14. Título (14 de mayo de 2013)

El título es el indicador que nos ofrece una primera impresión del tema sobre el que versará el texto que viene a continuación.

Haz que tu interior sea tu currículum. Y que los demás te conozcan por ello.

 

Unas líneas más arriba, donde pone “Título”, debería ir lógicamente el título del artículo de hoy. ¿Por qué? Porque el título es el indicador que nos ofrece una primera impresión del tema sobre el que versará el texto que viene a continuación. Suele ser llamativo, para que te quedes prendado y sigas leyendo hasta el final. Eso es lo mejor. Disfrutas al máximo. Pero muchas veces sucede que, a medida que vas leyendo alimentándote de las palabras y de los espacios entre ellas, vas cerciorándote de que el título era simplemente eso, un enganche. Un enganche que se va rompiendo. Que se desgarra, que no tiene dónde sujetarse. Sin consistencia alguna.
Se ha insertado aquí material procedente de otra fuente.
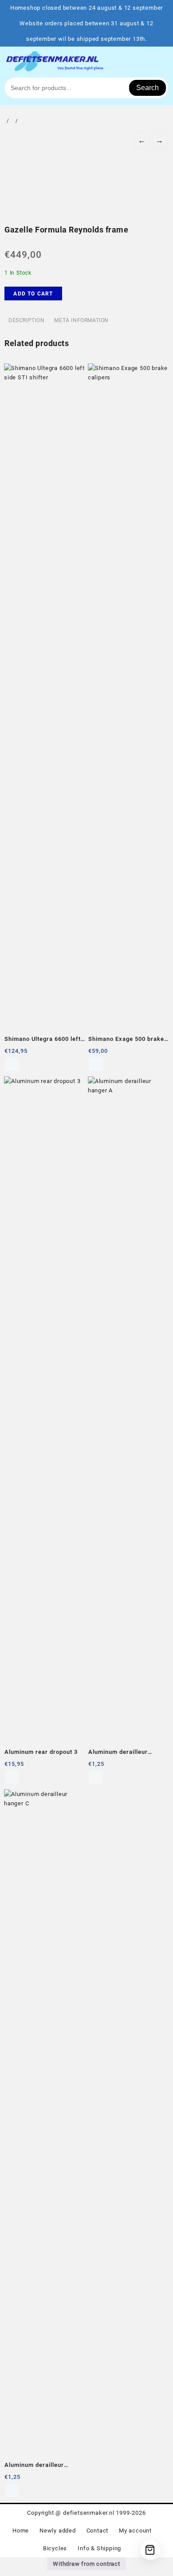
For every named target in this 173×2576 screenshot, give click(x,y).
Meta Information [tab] (81, 320)
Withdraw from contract (86, 2563)
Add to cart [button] (12, 1064)
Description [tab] (26, 320)
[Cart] (150, 2550)
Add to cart (33, 294)
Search (147, 87)
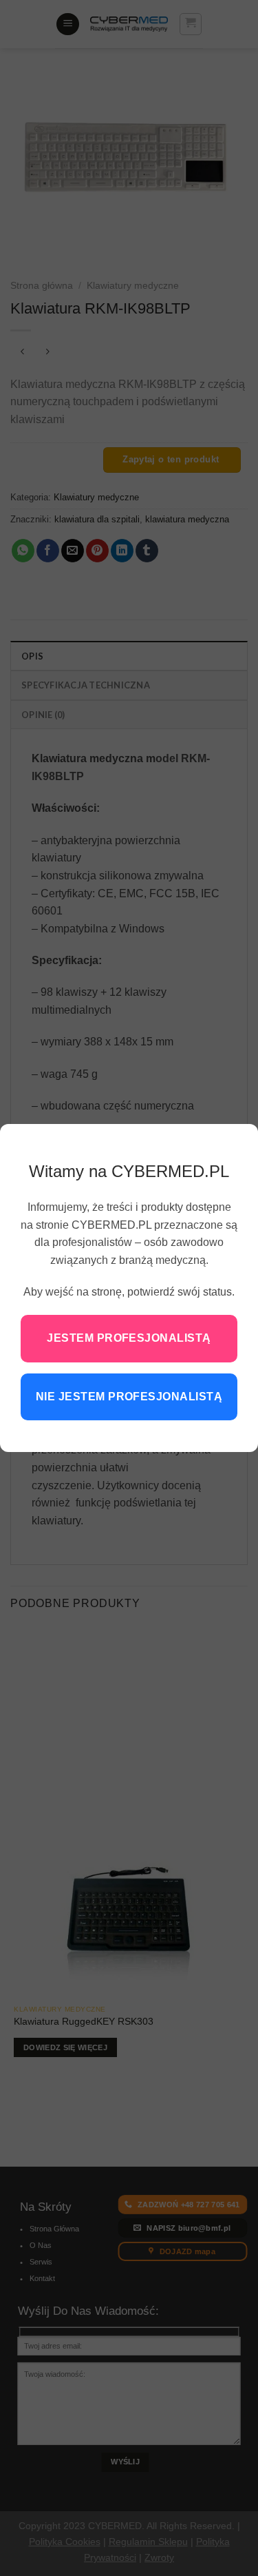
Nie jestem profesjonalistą (129, 1396)
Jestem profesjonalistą (129, 1338)
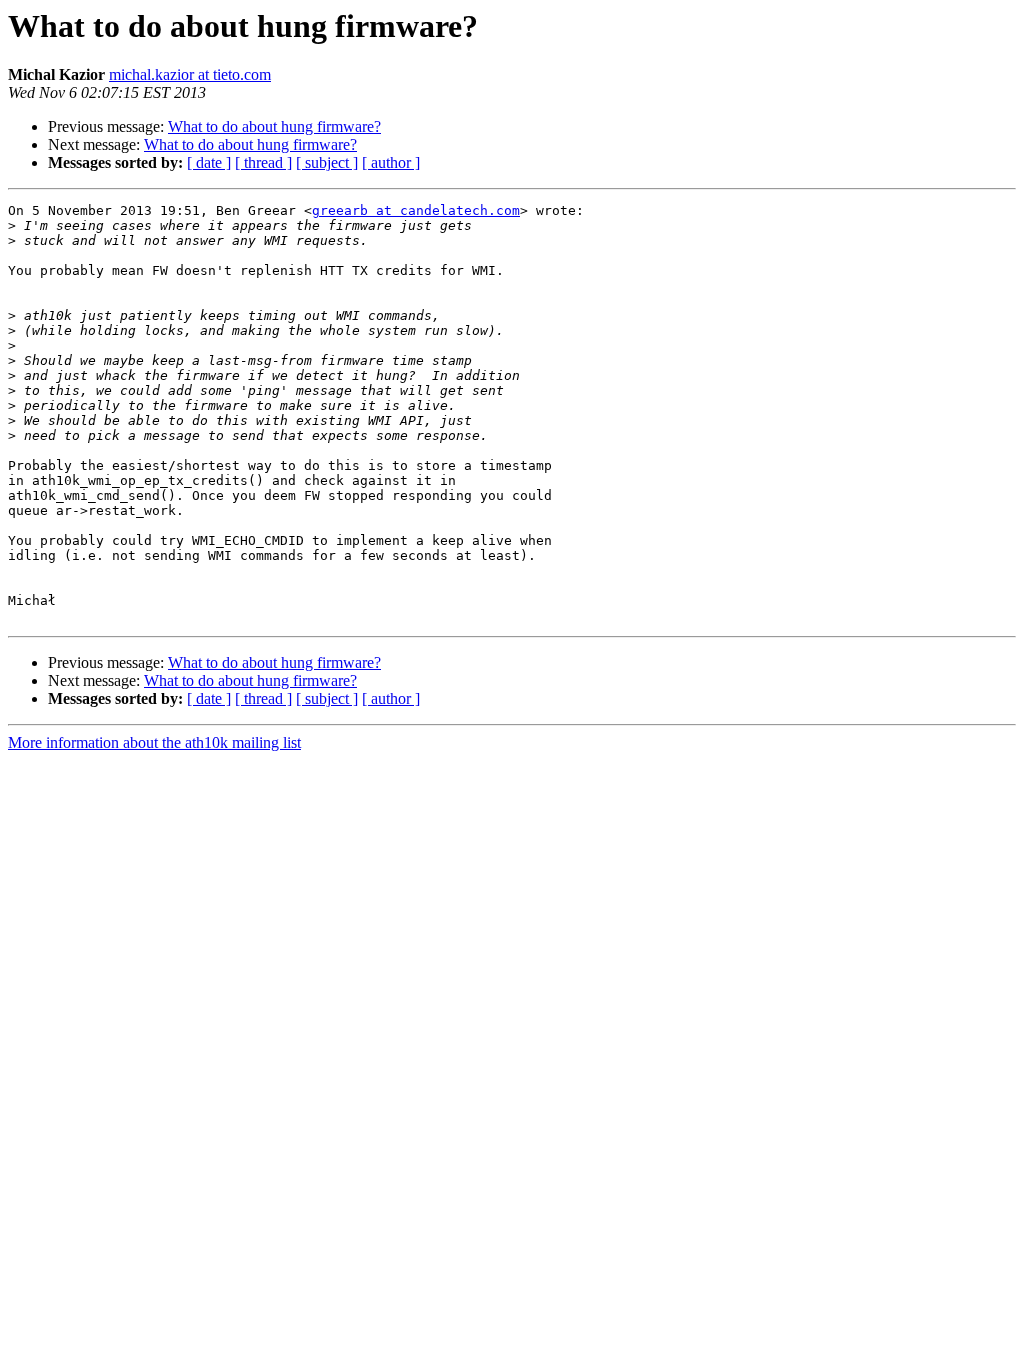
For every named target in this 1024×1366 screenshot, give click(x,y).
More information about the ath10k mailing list (154, 742)
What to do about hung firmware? (274, 126)
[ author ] (391, 162)
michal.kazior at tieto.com (190, 74)
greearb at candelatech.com (416, 210)
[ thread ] (263, 162)
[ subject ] (327, 162)
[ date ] (209, 162)
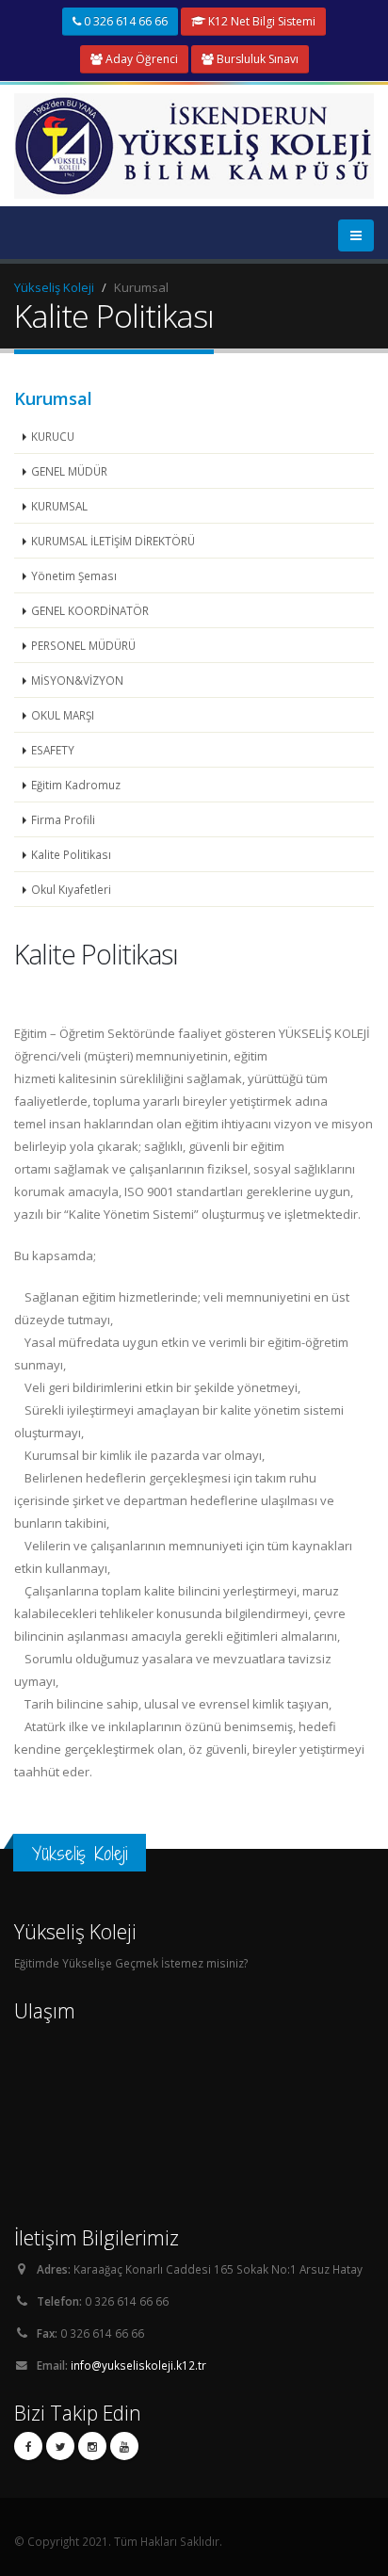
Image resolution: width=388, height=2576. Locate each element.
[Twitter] (60, 2446)
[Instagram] (92, 2446)
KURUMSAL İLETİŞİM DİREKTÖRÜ (113, 540)
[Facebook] (28, 2446)
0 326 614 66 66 (124, 21)
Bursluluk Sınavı (256, 59)
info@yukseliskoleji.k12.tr (138, 2365)
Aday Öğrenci (140, 59)
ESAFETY (52, 749)
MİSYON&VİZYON (77, 680)
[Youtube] (124, 2446)
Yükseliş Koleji (54, 287)
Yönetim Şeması (74, 575)
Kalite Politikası (71, 854)
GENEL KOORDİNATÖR (90, 610)
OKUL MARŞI (62, 714)
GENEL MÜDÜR (69, 470)
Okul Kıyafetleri (71, 889)
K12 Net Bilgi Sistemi (260, 21)
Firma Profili (63, 819)
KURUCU (52, 436)
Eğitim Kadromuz (76, 784)
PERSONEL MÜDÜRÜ (83, 645)
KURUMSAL (59, 505)
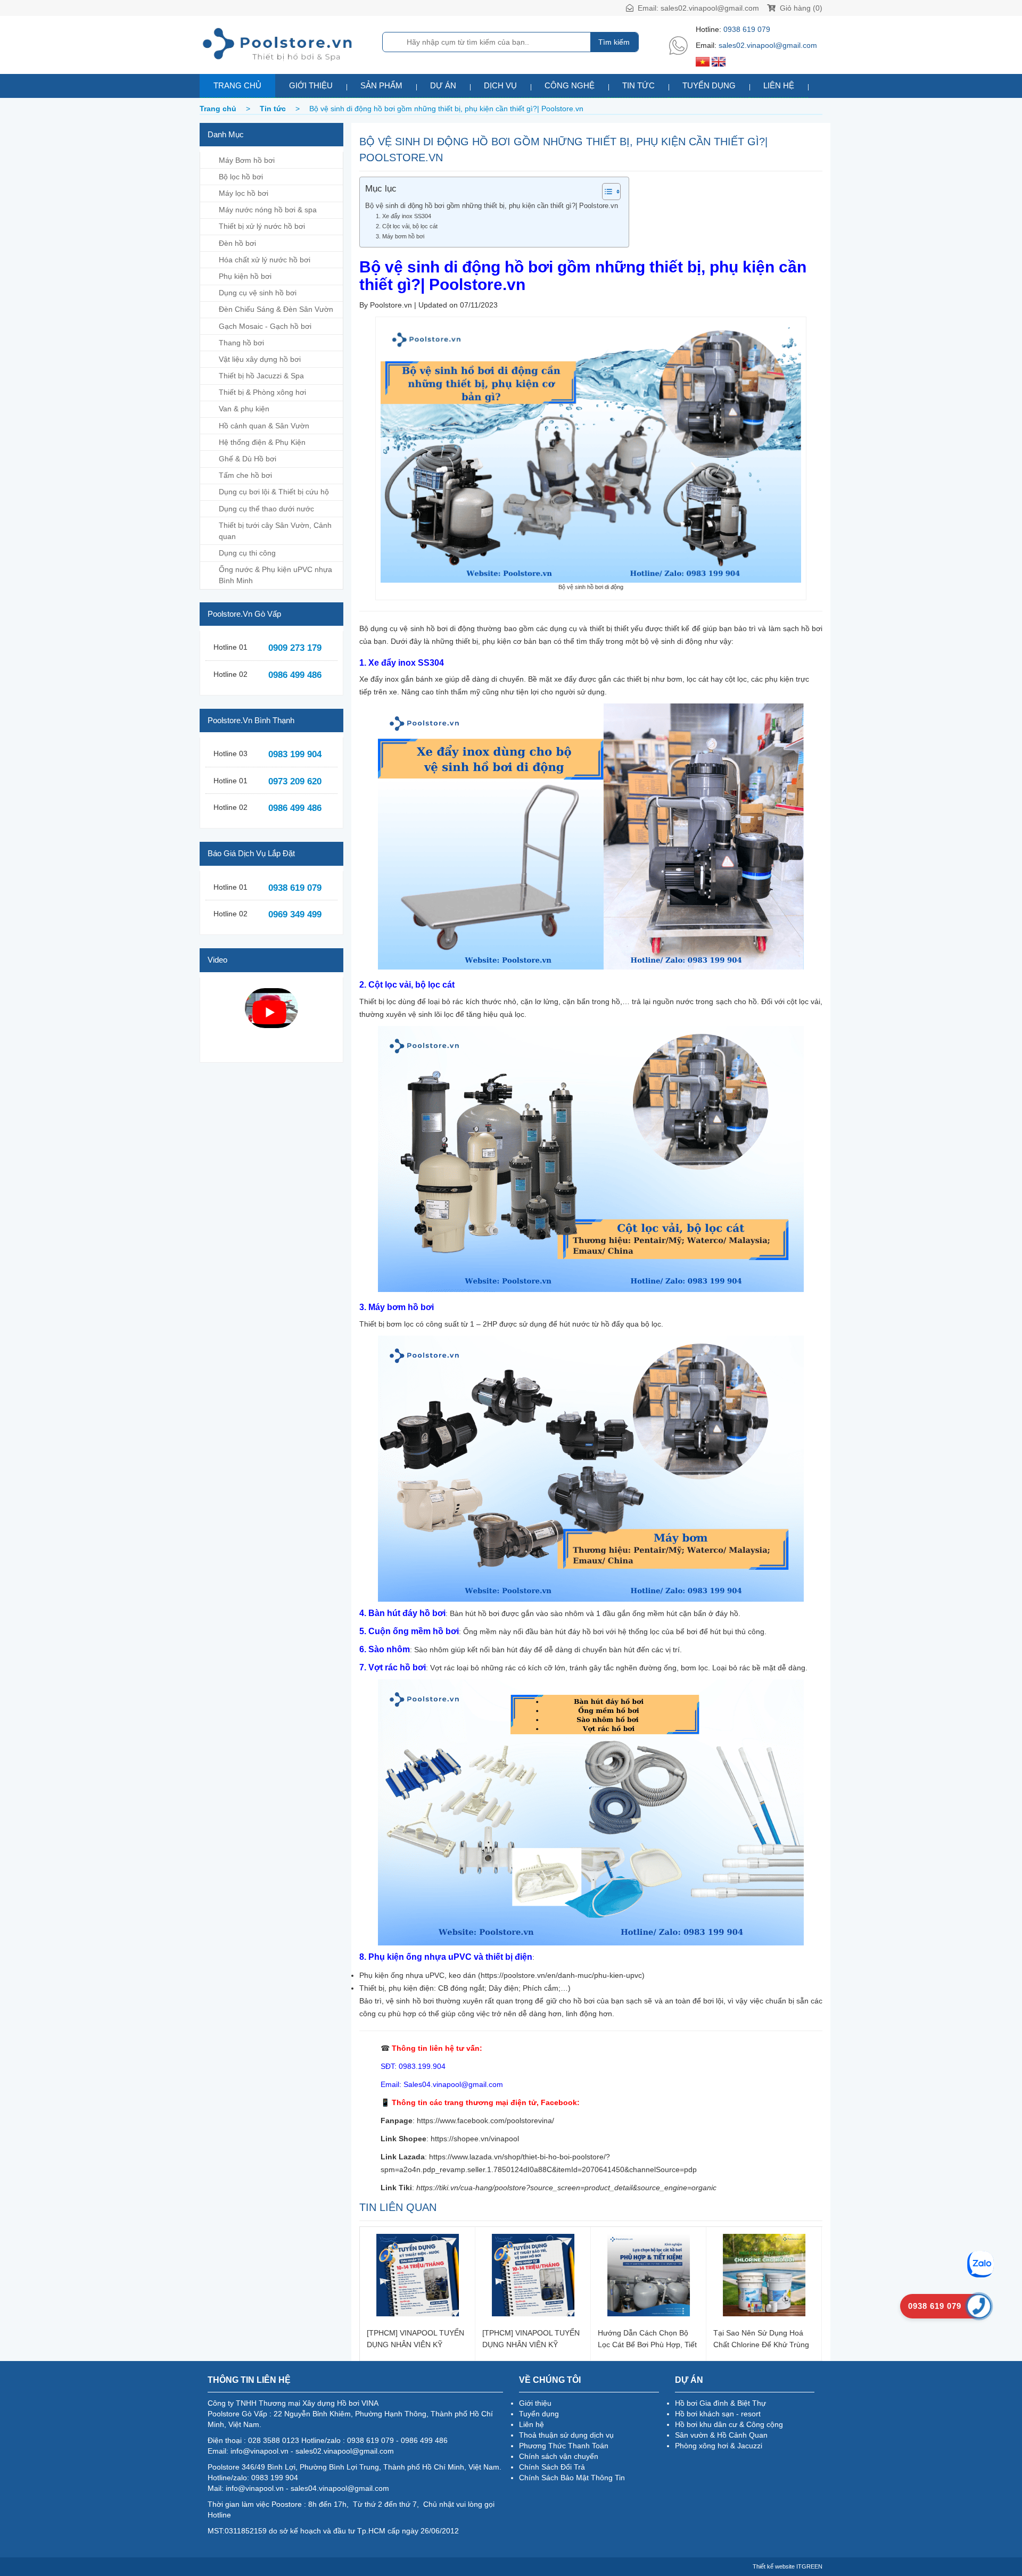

Vivimos en una época en la que la formación está abierta a todas las personas y somos muchos los que hemos obtenido un título de formación profesional o un título universitario. Con él nos presentamos en una empresa, en nuestro trabajo e incluso ante los compañeros y amigos. Presumimos de ser licenciados, graduados, técnicos o diplomados. Sin embargo, no nos damos cuenta de que ese título no debe ir solamente plasmado en un papel, sino en el interior de cada uno de nosotros, debiendo cumplir con él cada momento del día, dentro y fuera del trabajo. Un químico que no vele por el medio ambiente, un político que robe a sus ciudadanos o un profesor que no se preocupe por la formación de sus alumnos no es ni químico, ni político, ni profesor, a pesar de su titulación. Más bonito que decir “Me llamo Jesús. Yo soy químico”, es que te digan “Jesús, se nota que eres químico”.

Reflexionemos brevemente. ¿Cómo se obtiene el título de padre o madre? Siéndolo. ¿Qué implica? Mucho sentimiento. Debemos sentir nuestra formación y profesión. Demostrar lo que viene plasmado en ese papel que recibes cuando acabas una titulación. Cuesta esfuerzo conseguirlo, por lo que no es un punto y final. Es un punto y seguido, un enganche que nos da consistencia. Somos producto de nuestros estudios. No se debe estudiar para ponerlo en una carta de presentación, debemos grabarlo en nuestro interior para luego demostrarlo. Haz que tu interior sea tu currículum. Y que los demás te conozcan por ello.

 

Jesús Garoz Ruiz, @JesusGarozRuiz.

Estudiante del Doctorado en Química Avanzada. Facultad de Ciencias de la UBU.